From Genotype to Phenotype in Autism: The Role of Adaptive Physiology in Flies and Mice

  • Speaker
  • Graeme Davis, Ph.D.Morris Hertzstein Distinguished Professor of Medicine,
    Department of Biochemistry and Biophysics,
    Kavli Institute for Fundamental Neuroscience, University of California, San Francisco
Date & Time


About Presidential Lectures

Presidential Lectures are free public colloquia centered on four main themes: Biology, Physics, Mathematics and Computer Science, and Neuroscience and Autism Science. These curated, high-level scientific talks feature leading scientists and mathematicians and are intended to foster discourse and drive discovery among the broader NYC-area research community. We invite those interested in the topic to join us for this weekly lecture series.

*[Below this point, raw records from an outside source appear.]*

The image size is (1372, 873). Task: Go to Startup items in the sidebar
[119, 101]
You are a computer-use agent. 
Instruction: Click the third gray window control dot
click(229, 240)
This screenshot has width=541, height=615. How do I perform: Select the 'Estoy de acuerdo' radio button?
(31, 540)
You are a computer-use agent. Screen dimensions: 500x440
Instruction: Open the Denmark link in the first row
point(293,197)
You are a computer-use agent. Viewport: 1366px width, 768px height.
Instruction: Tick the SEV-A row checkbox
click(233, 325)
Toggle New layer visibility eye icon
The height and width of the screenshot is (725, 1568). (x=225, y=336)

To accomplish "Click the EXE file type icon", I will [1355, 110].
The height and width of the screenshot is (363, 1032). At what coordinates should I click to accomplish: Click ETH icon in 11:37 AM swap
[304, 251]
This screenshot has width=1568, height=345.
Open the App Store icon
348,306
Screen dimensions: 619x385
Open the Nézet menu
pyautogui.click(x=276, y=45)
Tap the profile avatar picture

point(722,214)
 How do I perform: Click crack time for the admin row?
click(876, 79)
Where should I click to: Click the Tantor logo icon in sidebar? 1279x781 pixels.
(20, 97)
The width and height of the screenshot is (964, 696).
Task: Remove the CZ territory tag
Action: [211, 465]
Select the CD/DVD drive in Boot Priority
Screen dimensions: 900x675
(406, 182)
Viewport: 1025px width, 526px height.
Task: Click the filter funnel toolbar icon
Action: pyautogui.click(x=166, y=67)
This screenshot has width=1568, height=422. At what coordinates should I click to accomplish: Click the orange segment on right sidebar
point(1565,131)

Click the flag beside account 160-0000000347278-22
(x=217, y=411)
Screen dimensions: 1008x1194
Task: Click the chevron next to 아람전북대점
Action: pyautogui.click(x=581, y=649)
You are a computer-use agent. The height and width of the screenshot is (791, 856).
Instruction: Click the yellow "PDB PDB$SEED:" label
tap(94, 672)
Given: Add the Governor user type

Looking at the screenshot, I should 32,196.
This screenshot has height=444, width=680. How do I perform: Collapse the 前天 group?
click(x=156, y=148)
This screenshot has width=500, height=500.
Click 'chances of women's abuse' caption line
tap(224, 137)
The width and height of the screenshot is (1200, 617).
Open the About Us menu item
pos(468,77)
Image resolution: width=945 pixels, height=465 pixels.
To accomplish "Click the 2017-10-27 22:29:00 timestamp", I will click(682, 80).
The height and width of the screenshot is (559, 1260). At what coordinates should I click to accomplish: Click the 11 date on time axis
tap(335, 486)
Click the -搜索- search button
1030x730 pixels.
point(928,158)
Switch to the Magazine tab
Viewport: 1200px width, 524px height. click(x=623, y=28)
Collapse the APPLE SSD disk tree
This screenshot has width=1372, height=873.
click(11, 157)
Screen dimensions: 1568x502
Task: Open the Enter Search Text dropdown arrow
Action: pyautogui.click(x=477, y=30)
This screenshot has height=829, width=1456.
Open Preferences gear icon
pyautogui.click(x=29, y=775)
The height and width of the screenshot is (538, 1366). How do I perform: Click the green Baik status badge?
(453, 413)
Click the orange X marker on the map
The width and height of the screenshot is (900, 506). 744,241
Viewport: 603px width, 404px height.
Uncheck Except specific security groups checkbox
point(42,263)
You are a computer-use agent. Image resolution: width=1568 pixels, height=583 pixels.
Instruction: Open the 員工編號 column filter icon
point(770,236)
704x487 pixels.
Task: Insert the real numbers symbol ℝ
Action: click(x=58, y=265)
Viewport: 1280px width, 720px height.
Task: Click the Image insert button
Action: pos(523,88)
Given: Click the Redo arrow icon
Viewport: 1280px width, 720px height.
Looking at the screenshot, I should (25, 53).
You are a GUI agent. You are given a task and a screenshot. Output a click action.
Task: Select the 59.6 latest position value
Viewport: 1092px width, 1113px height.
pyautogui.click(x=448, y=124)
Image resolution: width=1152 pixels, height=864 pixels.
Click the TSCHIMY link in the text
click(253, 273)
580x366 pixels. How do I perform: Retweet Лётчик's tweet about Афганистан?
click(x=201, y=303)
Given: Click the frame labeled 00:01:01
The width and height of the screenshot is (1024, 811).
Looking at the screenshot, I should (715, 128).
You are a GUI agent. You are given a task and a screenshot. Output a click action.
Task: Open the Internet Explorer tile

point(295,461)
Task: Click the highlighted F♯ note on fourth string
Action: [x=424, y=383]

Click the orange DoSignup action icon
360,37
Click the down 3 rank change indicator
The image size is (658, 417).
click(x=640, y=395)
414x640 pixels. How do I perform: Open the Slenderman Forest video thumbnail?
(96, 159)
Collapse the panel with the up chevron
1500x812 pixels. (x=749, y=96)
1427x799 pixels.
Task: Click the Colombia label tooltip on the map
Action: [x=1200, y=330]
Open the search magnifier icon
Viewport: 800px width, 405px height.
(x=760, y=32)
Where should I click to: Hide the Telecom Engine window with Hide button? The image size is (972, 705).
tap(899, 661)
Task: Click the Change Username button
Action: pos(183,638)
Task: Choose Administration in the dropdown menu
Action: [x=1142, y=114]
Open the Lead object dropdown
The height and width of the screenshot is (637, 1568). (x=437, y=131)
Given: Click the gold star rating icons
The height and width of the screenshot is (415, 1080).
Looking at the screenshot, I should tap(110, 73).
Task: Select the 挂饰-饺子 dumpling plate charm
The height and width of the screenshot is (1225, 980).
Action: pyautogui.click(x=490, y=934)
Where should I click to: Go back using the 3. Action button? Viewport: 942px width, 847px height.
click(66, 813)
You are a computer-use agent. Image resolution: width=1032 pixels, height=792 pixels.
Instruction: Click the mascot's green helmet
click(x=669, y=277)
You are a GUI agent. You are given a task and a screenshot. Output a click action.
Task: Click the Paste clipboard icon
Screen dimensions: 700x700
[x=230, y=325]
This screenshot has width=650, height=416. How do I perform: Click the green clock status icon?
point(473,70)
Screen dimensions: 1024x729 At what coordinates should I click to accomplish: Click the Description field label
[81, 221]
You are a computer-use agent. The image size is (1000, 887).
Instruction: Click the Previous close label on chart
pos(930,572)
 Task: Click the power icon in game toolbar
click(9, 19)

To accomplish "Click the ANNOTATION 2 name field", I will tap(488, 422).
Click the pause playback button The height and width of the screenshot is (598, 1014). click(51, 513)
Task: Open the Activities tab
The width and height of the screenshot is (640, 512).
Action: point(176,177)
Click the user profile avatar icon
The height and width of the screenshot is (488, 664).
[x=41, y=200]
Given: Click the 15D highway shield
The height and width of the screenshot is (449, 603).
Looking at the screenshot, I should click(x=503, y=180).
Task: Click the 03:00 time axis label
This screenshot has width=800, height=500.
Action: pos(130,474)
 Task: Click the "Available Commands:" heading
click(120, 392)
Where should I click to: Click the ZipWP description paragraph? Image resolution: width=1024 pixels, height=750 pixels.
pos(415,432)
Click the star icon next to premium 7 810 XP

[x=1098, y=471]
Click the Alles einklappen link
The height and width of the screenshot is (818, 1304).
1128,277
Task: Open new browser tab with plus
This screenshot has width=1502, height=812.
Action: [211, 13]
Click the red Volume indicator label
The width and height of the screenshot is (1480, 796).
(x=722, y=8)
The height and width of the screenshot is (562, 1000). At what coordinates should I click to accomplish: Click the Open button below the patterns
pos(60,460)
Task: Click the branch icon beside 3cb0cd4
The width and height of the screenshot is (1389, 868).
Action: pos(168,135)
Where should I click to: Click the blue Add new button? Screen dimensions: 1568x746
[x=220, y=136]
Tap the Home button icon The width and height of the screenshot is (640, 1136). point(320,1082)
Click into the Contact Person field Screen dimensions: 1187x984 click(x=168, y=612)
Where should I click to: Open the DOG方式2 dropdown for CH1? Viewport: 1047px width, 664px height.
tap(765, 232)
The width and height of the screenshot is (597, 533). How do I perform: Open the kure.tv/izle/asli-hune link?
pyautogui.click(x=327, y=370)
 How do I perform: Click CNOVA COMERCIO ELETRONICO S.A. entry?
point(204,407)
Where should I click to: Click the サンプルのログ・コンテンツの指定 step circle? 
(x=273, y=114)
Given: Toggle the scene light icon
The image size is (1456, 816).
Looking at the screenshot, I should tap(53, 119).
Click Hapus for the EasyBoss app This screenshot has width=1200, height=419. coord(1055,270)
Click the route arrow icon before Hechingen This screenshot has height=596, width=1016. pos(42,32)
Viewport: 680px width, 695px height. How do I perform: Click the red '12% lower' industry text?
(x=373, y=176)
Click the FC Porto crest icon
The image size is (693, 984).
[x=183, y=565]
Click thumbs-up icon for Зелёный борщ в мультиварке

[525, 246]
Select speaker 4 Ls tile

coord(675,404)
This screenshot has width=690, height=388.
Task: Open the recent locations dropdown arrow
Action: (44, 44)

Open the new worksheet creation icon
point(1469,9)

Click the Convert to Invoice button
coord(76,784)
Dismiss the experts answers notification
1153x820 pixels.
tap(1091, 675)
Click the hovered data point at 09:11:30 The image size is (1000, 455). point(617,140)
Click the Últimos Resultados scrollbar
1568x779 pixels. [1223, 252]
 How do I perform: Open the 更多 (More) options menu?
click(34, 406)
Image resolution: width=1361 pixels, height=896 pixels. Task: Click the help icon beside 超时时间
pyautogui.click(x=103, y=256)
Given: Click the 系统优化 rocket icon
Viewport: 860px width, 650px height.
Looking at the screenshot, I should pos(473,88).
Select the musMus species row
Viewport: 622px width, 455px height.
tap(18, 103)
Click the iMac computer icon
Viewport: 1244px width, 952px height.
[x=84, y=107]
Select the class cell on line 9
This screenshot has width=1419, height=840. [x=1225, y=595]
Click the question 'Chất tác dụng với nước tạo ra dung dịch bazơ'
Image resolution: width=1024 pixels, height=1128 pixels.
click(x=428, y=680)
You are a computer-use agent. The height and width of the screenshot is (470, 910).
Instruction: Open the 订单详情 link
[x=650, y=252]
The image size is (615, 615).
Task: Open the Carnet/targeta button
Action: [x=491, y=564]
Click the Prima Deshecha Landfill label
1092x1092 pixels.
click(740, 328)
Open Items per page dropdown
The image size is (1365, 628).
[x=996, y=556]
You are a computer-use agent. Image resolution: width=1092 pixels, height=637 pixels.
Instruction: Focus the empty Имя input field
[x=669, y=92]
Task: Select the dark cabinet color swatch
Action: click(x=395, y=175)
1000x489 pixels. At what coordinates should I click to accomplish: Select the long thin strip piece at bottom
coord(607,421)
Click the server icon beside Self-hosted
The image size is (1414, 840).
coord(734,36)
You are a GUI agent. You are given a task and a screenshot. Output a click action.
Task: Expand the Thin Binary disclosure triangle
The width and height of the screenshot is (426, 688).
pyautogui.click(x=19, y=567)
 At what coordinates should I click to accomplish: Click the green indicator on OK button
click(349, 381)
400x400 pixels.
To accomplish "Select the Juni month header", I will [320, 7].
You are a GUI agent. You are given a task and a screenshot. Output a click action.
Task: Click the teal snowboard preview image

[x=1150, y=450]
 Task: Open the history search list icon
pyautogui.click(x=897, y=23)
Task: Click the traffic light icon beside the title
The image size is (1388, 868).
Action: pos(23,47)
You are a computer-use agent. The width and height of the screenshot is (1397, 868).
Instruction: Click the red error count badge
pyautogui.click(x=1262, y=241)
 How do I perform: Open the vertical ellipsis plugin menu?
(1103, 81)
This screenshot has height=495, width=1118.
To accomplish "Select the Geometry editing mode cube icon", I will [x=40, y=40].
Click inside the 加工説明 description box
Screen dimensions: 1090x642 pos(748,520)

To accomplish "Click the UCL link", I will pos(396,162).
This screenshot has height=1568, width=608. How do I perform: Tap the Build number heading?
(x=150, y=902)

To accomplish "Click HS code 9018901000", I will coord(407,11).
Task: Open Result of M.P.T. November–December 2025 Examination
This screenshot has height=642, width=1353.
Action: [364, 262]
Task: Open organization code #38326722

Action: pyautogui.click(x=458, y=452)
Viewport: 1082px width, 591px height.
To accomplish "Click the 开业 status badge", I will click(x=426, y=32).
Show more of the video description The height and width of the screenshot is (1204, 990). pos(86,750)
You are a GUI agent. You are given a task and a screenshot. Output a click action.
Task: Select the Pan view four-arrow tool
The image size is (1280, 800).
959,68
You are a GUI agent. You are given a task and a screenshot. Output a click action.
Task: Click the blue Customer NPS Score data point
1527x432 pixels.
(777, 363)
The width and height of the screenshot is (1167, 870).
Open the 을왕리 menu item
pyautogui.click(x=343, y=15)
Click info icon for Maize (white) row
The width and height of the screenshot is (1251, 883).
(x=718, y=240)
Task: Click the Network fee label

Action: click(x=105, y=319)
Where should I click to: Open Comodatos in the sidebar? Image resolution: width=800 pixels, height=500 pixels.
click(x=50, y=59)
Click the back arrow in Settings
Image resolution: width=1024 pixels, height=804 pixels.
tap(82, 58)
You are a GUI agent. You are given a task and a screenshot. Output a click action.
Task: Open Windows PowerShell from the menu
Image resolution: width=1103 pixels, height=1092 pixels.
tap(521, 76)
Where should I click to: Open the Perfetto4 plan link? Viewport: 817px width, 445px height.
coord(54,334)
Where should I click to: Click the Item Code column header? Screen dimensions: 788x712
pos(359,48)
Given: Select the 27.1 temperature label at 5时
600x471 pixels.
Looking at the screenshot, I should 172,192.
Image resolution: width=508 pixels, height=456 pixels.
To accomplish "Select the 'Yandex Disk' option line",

The identification of rare de novo mutations that confer high risk for autism spectrum disorders (ASD) has generated tremendous new molecular insight and progress. Yet, in cases where a known mutation confers risk, additional processes contribute to the phenotypic severity of ASD. A concept called homeostatic plasticity has garnered considerable attention as an adaptive process that might be relevant and contribute to the spectrum of ASD in the human population. But virtually nothing is known at a mechanistic level regarding the interface of homeostatic plasticity and ASD genetics. Furthermore, there remains ongoing debate whether homeostatic plasticity is normally induced or whether it is impaired by gene mutations that confer risk for ASD.

In this lecture, Graeme Davis will describe a novel, unexpected genetic architecture that connects mutations in ASD-associated genes with the mechanisms of homeostatic plasticity in both invertebrate and mammalian nervous systems. In particular, Davis will present a novel means by which a diversity of ASD-associated risk genes may converge to disrupt homeostatic plasticity, thereby compromising the robustness of synaptic transmission. This information may be relevant to new therapeutic approaches that might someday alleviate the phenotypic severity of ASD, regardless of the underlying genetic mutation(s) that confer risk for ASD.

About the Speaker

Davis received his B.A. at Williams College in 1989 and a Ph.D. from the University of Massachusetts in 1994. He pursued a postdoctoral fellowship at the University of California, Berkeley, under the guidance of Core S. Goodman. In 1998, he began his independent academic career as an assistant professor at the University of California, San Francisco, School of Medicine. Davis has remained at UCSF his entire career and is currently the Morris Hertzstein Distinguished Professor of Medicine and the former chairman of the department of biochemistry and biophysics. He and his laboratory have pioneered the field of homeostatic plasticity, beginning with work published in the mid-1990s and continuing to this day. They have taken advantage of genome-scale forward genetics screens in model organisms to define a majority of genes currently known to control the homeostatic regulation of neurotransmitter release and ion channel gene expression. Recently, the Davis lab has turned its attention to the interface of homeostatic plasticity and the mechanisms of neurological and psychiatric disease.